Lab activity: Lexical semantics

This activity will guide you though some experiments using WordNet and NLTK. You may diverge form this to explore relevant tangents.

You may want to look at the NLTK book, especially the section about WordNet. Note, however, that some things have changed since that book was written. Specifically, several class members that once were data attributes (instance variables) are now method. For example wn.synset('car.n.01').lemma_names should be wn.synset('car.n.01').lemma_names().

You can get starter code from ~tvandrun/Public/cs384/lexsem/. This includes some corpora you may use.

1. Inferring the meaning of a word from context

Linguist J. R. Firth said, "You shall know a word by the company it keeps." In other words, the context in which that word is used can help one infer its meaning. In this experiment you will find some "unknown" words in a corpus (unknown in the sense that they don't appear in a dictionary, or, for our purposes, have no synonym set in WordNet) and find other words used nearby to reveal something about that word's sense.

Finish the program lexsplore.py. (The name is a portmanteau of lexical semantics and explore with a hint of let's explore.) I have included code for opening a corpus (give it as a command-line argument). You fill in the code for making a list of words that occur within some range of each interesting word (I suggest you filter out stop words and others). The last line of the loop (nearbys[w] = Counter(nearby)) turns that list into a bag of words. The end of the program prints out the results.

How good is this at indicating what these words mean? You can compare this with what you can infer on your own by using the "concordance" function of NLTK to find the contexts for these words.

2. Replacing words with synonyms

In this second part, you will transform a text by replacing some of its words with synonyms.

Finish the program synamon.py. (The name is a portmanteau of synonym and cinnamon... don't ask why.) The program opens a file (named in the commandline) and processes it line-by-line. For each token in each line, we possibly replace it with a synonym. mod_word is for "modified word", the word we will replace word with. I suggest making replacements (a) when a word is not a stopword, and (b) a word has exactly one sense from synsets, and (c) that sense has more than one appropriate lemma.
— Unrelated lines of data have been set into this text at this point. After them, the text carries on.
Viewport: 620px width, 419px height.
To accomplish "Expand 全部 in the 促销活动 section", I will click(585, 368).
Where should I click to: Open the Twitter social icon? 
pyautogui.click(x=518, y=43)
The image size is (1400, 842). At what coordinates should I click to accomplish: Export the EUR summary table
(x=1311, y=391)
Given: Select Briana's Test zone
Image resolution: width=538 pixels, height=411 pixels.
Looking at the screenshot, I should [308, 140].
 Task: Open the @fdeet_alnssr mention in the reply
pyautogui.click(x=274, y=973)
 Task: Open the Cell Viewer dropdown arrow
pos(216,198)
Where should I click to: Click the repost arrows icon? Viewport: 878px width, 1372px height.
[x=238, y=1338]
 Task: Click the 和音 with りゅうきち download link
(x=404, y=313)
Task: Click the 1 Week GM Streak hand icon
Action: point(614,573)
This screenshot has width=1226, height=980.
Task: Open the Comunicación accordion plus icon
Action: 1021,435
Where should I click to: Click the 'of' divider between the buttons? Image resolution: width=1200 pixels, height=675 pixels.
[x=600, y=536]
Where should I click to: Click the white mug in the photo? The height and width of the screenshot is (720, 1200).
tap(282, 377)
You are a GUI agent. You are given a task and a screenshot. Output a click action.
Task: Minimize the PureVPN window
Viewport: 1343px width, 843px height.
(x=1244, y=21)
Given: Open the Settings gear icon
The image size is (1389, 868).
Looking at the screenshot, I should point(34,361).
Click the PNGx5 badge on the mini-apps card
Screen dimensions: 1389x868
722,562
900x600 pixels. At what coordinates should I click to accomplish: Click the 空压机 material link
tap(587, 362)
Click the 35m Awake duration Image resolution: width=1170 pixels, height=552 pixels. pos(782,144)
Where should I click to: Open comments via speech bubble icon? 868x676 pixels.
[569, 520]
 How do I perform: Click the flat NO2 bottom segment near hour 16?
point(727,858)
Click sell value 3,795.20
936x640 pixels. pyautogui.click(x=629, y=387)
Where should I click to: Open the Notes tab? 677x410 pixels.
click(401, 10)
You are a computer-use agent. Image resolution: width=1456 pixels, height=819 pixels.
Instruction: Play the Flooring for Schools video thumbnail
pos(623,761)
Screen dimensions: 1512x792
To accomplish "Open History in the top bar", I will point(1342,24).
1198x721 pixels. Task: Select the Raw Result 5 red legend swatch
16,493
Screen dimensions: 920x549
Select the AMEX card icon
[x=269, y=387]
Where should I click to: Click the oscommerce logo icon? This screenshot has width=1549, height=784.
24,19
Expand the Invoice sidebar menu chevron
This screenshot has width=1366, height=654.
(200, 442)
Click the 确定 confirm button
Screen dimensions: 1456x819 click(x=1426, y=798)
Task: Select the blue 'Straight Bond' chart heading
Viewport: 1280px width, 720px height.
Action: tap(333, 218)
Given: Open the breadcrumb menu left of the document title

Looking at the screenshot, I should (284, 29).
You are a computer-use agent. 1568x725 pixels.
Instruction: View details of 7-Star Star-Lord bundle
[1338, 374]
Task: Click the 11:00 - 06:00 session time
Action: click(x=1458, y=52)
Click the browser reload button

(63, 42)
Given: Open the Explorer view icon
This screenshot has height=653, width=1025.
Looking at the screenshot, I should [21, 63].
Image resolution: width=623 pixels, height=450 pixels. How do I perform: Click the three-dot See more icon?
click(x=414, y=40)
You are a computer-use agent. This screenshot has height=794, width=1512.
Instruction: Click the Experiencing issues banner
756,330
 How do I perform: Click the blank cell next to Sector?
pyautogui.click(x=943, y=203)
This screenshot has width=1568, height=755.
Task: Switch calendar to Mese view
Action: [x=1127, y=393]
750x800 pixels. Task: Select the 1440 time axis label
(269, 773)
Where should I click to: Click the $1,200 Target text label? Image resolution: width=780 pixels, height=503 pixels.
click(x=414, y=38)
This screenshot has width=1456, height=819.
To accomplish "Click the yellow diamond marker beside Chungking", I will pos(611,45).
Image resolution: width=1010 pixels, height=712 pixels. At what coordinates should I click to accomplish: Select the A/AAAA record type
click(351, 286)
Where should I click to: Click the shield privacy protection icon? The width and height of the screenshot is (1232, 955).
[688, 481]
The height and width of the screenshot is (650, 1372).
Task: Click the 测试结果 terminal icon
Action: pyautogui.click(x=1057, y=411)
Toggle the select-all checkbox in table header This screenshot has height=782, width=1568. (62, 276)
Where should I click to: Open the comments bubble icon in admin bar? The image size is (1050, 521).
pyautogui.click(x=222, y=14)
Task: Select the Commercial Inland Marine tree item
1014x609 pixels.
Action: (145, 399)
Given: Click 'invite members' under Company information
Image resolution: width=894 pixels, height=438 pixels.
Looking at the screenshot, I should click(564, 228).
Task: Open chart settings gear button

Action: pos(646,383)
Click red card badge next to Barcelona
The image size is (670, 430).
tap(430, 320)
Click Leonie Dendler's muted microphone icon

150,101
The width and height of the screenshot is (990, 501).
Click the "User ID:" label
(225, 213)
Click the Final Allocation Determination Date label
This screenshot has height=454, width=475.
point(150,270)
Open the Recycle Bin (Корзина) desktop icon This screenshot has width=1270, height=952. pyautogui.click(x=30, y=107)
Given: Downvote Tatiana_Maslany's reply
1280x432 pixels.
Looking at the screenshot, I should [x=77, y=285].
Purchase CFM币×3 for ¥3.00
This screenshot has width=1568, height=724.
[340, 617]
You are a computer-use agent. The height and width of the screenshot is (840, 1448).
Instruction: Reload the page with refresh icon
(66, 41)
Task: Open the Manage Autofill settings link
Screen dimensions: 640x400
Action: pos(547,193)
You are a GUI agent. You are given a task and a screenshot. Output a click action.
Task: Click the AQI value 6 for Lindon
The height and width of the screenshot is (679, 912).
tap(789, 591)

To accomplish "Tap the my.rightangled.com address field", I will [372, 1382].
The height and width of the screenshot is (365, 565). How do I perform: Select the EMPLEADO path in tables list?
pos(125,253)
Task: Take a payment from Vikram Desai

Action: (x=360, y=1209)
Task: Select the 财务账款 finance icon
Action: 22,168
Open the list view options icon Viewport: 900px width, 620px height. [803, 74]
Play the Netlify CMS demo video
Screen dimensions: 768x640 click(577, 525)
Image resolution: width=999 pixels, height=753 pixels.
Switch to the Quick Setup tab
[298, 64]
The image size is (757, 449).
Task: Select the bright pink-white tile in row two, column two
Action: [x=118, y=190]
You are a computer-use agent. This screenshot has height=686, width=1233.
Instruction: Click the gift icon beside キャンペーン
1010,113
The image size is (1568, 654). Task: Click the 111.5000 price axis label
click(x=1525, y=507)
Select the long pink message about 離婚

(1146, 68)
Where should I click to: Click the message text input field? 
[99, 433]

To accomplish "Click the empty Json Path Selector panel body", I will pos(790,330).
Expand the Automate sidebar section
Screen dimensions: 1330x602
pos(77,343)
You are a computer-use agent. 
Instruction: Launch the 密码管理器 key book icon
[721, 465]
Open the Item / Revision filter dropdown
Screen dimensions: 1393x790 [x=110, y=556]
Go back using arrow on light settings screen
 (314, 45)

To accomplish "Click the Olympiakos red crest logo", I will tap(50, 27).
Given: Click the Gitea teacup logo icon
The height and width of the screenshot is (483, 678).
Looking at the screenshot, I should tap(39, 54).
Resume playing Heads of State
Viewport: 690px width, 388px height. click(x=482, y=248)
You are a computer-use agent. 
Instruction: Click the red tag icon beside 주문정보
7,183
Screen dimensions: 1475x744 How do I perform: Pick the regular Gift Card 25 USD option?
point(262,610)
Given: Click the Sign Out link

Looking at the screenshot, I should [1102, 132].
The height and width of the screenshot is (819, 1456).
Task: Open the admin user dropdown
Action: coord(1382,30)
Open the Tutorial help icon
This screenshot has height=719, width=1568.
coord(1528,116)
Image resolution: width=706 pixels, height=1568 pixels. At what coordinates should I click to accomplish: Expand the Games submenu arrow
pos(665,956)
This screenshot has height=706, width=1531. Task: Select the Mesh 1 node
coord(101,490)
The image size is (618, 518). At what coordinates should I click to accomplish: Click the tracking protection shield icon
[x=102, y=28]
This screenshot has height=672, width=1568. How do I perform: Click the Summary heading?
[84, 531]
In other words, the original word isn't ambiguous and it has at least one synonym. (Then again, you may get some interesting results if you resplace words that are ambiguous and have more than one synonym...)

So that your changes stand out, I suggest that, for example, instead of replacing couch with sofa, you replace it with sofa[couch]. That is, make it stand out as a word on which you did a replacement.

Find your own text to try this on.

At the end, turn in a record of what you did (and learned) to a turn-in folder /cslab/class/cs384/(your id)/ica-lexsem

Thomas VanDrunen

Last modified: Mon Nov 9 13:20:24 CST 2015